This character of the skin, and the serrated crest, are accurately given in the restoration, the major part of which, however, is necessarily at present conjectural, and carried out according to the general analogies of the saurian form. The size is indicated with more certainty according to the proportions of the known vertebræ and other bones.

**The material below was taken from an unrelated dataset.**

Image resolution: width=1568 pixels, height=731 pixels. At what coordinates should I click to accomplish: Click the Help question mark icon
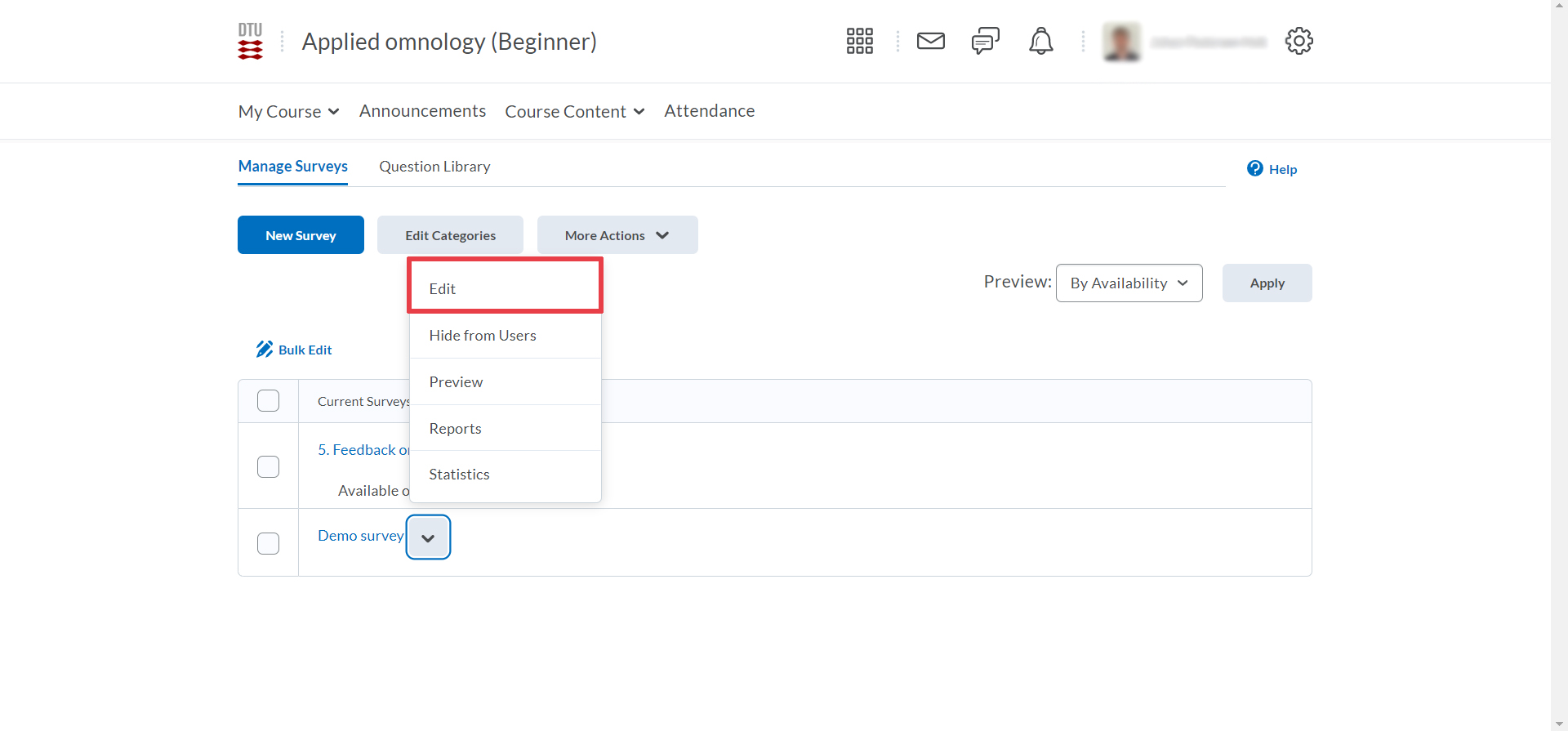pyautogui.click(x=1255, y=169)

No. 6. Diagram of the Slab containing the Bones of Hylæosaurus.
THE OOLITE.
The division of the secondary formations, called “Oolite,” takes its name from the most characteristic of its constituents, which is a variety of limestone composed of numerous small grains, resembling the “roe” or eggs of a fish, whence the term, (from the Greek oon, an egg, lithos, a stone). The oolite, however, includes a great series of beds of marine origin, which, with an average breadth of thirty miles, extend across England, from Yorkshire in the north-east to Dorsetshire in the south-west.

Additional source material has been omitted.